### WHAT TO WORK ON
1 > In the Schottky diode thread, why can't electrons from the metal flow into the valence band of the n-type semiconductor?
2 > Please reproduce the Schottky diode thread word for word, from "However, even if" to "Hope that helps.".

------ TEXT

Minority carriers in a Schottky diode

[AMsolar]

Say I have a schottky diode with n type semiconductor. Why can't electrons from the metal flow to the valance band of the semiconductor?

If I reverse bias the schottky diode, the valance band may be higher than the fermi level at the contact, and electrons should be able to flow from metal to the semiconductor. Consequently the reverse saturation current should increase. Could anyone explain?

Thanks

 

[spf]

Say I have a schottky diode with n type semiconductor. Why can't electrons from the metal flow to the valance band of the semiconductor?

The electrons cannot flow from the metal to the valence band of the semiconductor because the valence band of the semiconductor is full. It's a n-type semiconductor, so it has an excess of electrons and thus electrons in the conduction band but no holes in the valence band.

In case you meant the conduction band and not the valence band of the semiconductor : the electrons cannot flow from the metal to the conduction band of the semiconductor because a potential barrier forms at the contact between the metal and the semiconductor. In theory, it's height can be calculated as the difference between the work function of the metal and the electron affinity of the semiconductor. (In practice, the height depends more on the microstructure of the contact layer.) In order to cross this barrier, the electrons either have to tunnel through it or be thermally activated to jump over it. Only extremely few electrons manage to do it.

If I reverse bias the schottky diode, the valance band may be higher than the fermi level at the contact, and electrons should be able to flow from metal to the semiconductor. Consequently the reverse saturation current should increase. Could anyone explain?

It doesn't matter how much you reverse bias the diode, the potential barrier height (as seen from the side of the metal) always stays the same as it is caused by the surface charge double layer at the contact. Thus, the Fermi level of the metal which raises with increasing reverse bias pulls up the edge of the conductance band correspondingly. This is for example shown in Figure 2.9 in

http://gorgia.no-ip.com/phd/html/thesis/phd_html/node3.html#SECTION00321000000000000000

However, even if the height of the potential barrier stays the same, I guess (but I'm not sure) that its width becomes smaller making the tunneling more probable and thus increasing the current. (Maybe somebody else can comment on this?) Finally, if you increase the reverse voltage high enough. a breakdown occurs which usually destroys the diode, see

http://en.wikipedia.org/wiki/Avalanche_breakdown

Very interesting is also

http://www.dei.unipd.it/~gauss/Download/SCHOTTKY.pdf

Hope that helps.

------------
------ ROWS

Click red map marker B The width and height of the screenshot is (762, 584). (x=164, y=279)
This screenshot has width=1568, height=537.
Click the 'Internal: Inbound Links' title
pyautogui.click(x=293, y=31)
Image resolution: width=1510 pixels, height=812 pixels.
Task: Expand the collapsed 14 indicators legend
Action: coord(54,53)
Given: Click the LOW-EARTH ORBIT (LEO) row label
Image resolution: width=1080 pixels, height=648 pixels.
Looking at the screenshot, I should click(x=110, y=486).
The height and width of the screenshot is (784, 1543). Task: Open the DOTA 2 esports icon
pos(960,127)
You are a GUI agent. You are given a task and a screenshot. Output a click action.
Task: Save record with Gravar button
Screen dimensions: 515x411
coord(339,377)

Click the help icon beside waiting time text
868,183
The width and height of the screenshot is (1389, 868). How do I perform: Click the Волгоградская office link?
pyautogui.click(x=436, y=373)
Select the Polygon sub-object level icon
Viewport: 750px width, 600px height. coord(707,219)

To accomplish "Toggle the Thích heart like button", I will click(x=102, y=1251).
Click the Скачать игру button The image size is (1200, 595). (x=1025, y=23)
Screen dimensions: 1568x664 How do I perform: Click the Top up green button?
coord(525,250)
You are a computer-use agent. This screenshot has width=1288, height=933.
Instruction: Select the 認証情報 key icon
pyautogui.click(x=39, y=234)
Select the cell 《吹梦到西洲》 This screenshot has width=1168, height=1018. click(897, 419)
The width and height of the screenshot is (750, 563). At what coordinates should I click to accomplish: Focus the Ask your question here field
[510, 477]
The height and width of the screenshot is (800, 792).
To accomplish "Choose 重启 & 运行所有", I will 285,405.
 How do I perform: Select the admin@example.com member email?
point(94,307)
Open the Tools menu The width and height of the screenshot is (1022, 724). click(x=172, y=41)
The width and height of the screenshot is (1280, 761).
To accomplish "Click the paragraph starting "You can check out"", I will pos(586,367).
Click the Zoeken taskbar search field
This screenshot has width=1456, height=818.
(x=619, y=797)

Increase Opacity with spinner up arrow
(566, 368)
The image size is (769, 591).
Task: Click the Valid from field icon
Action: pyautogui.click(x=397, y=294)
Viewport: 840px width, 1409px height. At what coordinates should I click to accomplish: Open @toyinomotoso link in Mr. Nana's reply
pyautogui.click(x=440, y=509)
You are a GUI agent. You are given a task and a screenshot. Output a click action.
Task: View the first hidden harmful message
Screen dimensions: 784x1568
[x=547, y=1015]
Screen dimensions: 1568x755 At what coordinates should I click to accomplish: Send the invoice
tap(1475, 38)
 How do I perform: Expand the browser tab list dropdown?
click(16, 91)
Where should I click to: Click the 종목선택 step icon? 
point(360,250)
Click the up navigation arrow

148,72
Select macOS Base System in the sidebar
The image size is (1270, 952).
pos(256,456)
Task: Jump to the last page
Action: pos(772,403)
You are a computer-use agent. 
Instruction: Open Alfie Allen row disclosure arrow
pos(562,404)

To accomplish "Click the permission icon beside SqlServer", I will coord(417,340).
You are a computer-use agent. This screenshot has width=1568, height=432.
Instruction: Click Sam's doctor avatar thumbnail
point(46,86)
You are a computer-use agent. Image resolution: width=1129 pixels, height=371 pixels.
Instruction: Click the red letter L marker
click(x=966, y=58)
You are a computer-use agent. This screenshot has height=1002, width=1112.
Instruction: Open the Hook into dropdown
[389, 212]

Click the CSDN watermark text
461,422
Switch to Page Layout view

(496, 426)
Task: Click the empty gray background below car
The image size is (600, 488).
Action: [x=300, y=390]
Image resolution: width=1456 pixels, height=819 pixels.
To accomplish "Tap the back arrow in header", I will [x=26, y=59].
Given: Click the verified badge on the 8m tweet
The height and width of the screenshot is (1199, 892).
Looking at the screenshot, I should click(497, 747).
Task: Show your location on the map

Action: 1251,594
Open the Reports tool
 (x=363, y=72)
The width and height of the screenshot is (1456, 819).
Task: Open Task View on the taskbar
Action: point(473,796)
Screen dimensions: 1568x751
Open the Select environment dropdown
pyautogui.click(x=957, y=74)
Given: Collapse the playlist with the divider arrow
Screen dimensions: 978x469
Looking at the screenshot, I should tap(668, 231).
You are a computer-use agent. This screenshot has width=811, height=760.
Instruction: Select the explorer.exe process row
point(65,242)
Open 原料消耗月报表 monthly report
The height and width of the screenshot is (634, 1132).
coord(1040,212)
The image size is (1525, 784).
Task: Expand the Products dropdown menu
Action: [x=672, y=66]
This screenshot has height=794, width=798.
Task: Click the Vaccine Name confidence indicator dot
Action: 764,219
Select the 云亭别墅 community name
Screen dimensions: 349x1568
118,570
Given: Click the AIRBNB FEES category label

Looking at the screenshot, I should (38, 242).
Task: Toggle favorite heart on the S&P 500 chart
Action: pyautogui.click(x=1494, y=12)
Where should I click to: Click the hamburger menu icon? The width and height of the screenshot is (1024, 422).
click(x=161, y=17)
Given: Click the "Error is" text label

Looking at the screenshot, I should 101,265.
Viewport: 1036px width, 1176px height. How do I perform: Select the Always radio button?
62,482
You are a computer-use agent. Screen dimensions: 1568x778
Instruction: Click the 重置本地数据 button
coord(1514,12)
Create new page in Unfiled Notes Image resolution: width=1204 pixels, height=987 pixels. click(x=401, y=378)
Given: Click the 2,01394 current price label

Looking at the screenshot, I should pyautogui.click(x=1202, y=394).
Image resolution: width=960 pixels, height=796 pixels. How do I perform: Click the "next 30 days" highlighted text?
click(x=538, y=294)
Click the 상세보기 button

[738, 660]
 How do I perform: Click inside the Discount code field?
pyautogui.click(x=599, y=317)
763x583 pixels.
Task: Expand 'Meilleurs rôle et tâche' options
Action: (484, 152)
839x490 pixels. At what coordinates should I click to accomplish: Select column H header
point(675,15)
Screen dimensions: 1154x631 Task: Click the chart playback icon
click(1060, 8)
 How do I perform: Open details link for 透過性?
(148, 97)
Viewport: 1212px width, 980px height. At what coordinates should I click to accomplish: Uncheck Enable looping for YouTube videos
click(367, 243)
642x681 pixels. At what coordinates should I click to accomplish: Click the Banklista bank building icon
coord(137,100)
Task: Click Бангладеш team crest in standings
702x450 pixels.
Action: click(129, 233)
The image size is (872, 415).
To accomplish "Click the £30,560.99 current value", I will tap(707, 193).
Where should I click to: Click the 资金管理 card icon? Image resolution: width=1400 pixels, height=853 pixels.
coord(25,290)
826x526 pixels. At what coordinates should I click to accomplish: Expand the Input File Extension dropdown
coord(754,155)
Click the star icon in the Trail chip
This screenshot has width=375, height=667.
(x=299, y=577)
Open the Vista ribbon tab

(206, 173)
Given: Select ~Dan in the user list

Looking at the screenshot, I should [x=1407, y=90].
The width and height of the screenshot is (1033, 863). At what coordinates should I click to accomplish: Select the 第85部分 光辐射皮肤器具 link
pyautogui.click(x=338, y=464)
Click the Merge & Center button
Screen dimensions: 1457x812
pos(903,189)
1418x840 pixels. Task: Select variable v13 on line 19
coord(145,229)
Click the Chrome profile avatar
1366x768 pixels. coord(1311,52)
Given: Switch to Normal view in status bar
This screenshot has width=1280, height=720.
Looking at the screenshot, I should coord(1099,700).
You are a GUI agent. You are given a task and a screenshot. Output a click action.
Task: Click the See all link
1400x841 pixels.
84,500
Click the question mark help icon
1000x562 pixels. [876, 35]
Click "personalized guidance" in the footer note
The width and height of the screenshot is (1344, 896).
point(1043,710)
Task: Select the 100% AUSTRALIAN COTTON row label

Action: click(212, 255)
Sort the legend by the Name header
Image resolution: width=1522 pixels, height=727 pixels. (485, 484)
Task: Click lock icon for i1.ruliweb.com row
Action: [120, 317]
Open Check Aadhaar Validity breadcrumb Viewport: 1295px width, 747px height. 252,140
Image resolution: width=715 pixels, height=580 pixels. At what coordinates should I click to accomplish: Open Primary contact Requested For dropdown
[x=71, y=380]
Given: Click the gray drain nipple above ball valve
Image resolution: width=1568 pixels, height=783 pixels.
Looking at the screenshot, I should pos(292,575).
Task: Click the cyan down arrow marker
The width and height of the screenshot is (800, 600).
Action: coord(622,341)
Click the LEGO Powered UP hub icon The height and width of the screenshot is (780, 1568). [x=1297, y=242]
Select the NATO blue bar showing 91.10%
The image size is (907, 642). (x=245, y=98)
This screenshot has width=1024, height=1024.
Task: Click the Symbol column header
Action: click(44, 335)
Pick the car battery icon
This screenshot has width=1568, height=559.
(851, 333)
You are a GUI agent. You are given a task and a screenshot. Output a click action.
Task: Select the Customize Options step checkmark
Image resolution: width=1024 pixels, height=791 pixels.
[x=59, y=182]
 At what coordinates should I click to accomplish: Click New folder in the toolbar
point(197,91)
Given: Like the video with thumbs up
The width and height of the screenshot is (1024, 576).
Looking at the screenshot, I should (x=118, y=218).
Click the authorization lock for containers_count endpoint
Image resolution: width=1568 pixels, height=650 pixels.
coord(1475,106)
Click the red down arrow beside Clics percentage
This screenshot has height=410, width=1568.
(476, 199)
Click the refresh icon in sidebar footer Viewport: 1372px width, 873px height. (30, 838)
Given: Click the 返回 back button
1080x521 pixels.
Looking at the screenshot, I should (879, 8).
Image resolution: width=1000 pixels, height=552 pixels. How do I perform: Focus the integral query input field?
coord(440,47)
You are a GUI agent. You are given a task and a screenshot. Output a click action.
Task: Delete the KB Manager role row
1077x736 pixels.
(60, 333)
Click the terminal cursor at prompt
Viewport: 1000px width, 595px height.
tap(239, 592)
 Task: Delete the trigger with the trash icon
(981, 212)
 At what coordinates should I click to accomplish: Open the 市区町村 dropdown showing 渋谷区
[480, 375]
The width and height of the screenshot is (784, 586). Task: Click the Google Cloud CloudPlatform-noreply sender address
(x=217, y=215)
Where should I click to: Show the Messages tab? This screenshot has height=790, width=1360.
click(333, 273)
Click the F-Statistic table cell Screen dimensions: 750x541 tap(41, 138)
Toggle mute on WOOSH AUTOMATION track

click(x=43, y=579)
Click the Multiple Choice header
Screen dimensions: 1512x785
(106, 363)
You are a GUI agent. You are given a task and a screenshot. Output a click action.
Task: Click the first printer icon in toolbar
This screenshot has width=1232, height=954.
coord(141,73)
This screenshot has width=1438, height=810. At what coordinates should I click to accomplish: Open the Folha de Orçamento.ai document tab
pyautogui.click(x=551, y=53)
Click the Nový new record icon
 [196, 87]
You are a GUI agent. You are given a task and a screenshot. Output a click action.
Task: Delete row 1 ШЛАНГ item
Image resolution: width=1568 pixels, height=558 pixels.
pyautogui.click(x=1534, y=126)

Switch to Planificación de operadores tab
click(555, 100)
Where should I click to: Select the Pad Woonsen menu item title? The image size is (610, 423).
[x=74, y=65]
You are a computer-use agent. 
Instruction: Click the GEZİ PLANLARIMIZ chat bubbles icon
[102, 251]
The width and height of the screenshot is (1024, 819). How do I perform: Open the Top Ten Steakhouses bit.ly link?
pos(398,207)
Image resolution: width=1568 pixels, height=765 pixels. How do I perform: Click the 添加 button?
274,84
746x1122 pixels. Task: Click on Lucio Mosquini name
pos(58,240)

------------

### ANSWERS PROVIDED
1 > Because the semiconductor's valence band is full.

2 >
However, even if the height of the potential barrier stays the same, I guess (but I'm not sure) that its width becomes smaller making the tunneling more probable and thus increasing the current. (Maybe somebody else can comment on this?) Finally, if you increase the reverse voltage high enough. a breakdown occurs which usually destroys the diode, see

http://en.wikipedia.org/wiki/Avalanche_breakdown

Very interesting is also

http://www.dei.unipd.it/~gauss/Download/SCHOTTKY.pdf

Hope that helps.